Entries taken from a collection:
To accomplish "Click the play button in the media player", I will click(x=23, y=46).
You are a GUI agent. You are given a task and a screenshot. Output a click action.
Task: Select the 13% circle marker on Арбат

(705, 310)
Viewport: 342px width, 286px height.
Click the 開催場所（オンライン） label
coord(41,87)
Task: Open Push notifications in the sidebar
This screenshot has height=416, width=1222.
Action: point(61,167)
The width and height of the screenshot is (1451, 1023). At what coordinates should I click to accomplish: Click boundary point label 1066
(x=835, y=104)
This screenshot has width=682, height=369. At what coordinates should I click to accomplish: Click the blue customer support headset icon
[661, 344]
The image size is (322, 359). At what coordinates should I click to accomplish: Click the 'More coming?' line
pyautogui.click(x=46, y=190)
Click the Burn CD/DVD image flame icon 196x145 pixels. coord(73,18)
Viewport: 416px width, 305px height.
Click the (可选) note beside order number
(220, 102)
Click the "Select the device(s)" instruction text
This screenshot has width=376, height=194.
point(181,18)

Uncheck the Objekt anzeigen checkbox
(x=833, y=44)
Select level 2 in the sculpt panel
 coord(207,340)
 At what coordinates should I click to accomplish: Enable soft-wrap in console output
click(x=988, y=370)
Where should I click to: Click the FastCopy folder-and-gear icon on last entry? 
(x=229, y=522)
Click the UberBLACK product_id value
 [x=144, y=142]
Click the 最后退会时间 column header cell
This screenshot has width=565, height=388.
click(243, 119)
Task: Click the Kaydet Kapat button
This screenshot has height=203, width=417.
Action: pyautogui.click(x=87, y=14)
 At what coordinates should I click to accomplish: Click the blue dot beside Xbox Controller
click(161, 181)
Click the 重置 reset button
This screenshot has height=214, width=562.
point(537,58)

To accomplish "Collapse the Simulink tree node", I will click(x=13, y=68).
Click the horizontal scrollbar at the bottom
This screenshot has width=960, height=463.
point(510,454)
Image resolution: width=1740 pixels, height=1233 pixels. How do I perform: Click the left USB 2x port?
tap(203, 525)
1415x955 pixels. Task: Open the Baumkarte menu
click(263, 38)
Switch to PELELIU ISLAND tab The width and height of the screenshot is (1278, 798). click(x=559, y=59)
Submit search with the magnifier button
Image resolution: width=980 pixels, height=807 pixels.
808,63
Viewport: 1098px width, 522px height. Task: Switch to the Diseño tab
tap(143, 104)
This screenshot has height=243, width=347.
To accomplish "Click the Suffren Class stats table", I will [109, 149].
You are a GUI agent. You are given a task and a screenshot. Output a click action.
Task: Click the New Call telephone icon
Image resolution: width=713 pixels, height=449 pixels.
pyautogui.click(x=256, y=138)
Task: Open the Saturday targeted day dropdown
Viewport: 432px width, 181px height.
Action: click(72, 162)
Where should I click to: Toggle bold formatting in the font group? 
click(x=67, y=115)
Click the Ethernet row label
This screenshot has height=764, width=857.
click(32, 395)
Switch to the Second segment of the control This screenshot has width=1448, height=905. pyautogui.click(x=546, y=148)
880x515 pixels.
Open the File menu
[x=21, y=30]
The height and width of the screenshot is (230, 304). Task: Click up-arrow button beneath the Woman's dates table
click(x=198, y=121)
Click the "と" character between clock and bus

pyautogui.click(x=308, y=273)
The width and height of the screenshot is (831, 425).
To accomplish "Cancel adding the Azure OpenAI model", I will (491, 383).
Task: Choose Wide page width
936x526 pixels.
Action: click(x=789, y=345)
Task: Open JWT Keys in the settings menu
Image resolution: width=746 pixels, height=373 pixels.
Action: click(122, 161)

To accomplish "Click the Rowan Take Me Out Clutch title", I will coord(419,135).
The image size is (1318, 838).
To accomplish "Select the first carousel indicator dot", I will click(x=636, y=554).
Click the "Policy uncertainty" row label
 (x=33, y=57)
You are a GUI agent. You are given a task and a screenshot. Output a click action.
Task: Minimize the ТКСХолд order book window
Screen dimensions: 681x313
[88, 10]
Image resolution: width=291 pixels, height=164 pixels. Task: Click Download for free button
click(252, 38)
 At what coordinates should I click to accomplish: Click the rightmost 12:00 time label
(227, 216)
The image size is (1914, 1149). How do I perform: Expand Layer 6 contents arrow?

Exercise instructions:
Reproduce every line of the records above without any changes.

Task result:
To accomplish "Click the play button in the media player", I will click(x=23, y=46).
You are a GUI agent. You are given a task and a screenshot. Output a click action.
Task: Select the 13% circle marker on Арбат

(705, 310)
Viewport: 342px width, 286px height.
Click the 開催場所（オンライン） label
coord(41,87)
Task: Open Push notifications in the sidebar
This screenshot has height=416, width=1222.
Action: point(61,167)
The width and height of the screenshot is (1451, 1023). At what coordinates should I click to accomplish: Click boundary point label 1066
(x=835, y=104)
This screenshot has width=682, height=369. At what coordinates should I click to accomplish: Click the blue customer support headset icon
[661, 344]
The image size is (322, 359). At what coordinates should I click to accomplish: Click the 'More coming?' line
pyautogui.click(x=46, y=190)
Click the Burn CD/DVD image flame icon 196x145 pixels. coord(73,18)
Viewport: 416px width, 305px height.
Click the (可选) note beside order number
(220, 102)
Click the "Select the device(s)" instruction text
This screenshot has width=376, height=194.
point(181,18)

Uncheck the Objekt anzeigen checkbox
(x=833, y=44)
Select level 2 in the sculpt panel
 coord(207,340)
 At what coordinates should I click to accomplish: Enable soft-wrap in console output
click(x=988, y=370)
Where should I click to: Click the FastCopy folder-and-gear icon on last entry? 
(x=229, y=522)
Click the UberBLACK product_id value
 [x=144, y=142]
Click the 最后退会时间 column header cell
This screenshot has width=565, height=388.
click(243, 119)
Task: Click the Kaydet Kapat button
This screenshot has height=203, width=417.
Action: pyautogui.click(x=87, y=14)
 At what coordinates should I click to accomplish: Click the blue dot beside Xbox Controller
click(161, 181)
Click the 重置 reset button
This screenshot has height=214, width=562.
point(537,58)

To accomplish "Collapse the Simulink tree node", I will click(x=13, y=68).
Click the horizontal scrollbar at the bottom
This screenshot has width=960, height=463.
point(510,454)
Image resolution: width=1740 pixels, height=1233 pixels. How do I perform: Click the left USB 2x port?
tap(203, 525)
1415x955 pixels. Task: Open the Baumkarte menu
click(263, 38)
Switch to PELELIU ISLAND tab The width and height of the screenshot is (1278, 798). click(x=559, y=59)
Submit search with the magnifier button
Image resolution: width=980 pixels, height=807 pixels.
808,63
Viewport: 1098px width, 522px height. Task: Switch to the Diseño tab
tap(143, 104)
This screenshot has height=243, width=347.
To accomplish "Click the Suffren Class stats table", I will [109, 149].
You are a GUI agent. You are given a task and a screenshot. Output a click action.
Task: Click the New Call telephone icon
Image resolution: width=713 pixels, height=449 pixels.
pyautogui.click(x=256, y=138)
Task: Open the Saturday targeted day dropdown
Viewport: 432px width, 181px height.
Action: click(72, 162)
Where should I click to: Toggle bold formatting in the font group? 
click(x=67, y=115)
Click the Ethernet row label
This screenshot has height=764, width=857.
click(32, 395)
Switch to the Second segment of the control This screenshot has width=1448, height=905. pyautogui.click(x=546, y=148)
880x515 pixels.
Open the File menu
[x=21, y=30]
The height and width of the screenshot is (230, 304). Task: Click up-arrow button beneath the Woman's dates table
click(x=198, y=121)
Click the "と" character between clock and bus

pyautogui.click(x=308, y=273)
The width and height of the screenshot is (831, 425).
To accomplish "Cancel adding the Azure OpenAI model", I will (491, 383).
Task: Choose Wide page width
936x526 pixels.
Action: click(x=789, y=345)
Task: Open JWT Keys in the settings menu
Image resolution: width=746 pixels, height=373 pixels.
Action: click(122, 161)

To accomplish "Click the Rowan Take Me Out Clutch title", I will coord(419,135).
The image size is (1318, 838).
To accomplish "Select the first carousel indicator dot", I will click(x=636, y=554).
Click the "Policy uncertainty" row label
 (x=33, y=57)
You are a GUI agent. You are given a task and a screenshot. Output a click action.
Task: Minimize the ТКСХолд order book window
Screen dimensions: 681x313
[88, 10]
Image resolution: width=291 pixels, height=164 pixels. Task: Click Download for free button
click(252, 38)
 At what coordinates should I click to accomplish: Click the rightmost 12:00 time label
(227, 216)
The image size is (1914, 1149). How do I perform: Expand Layer 6 contents arrow?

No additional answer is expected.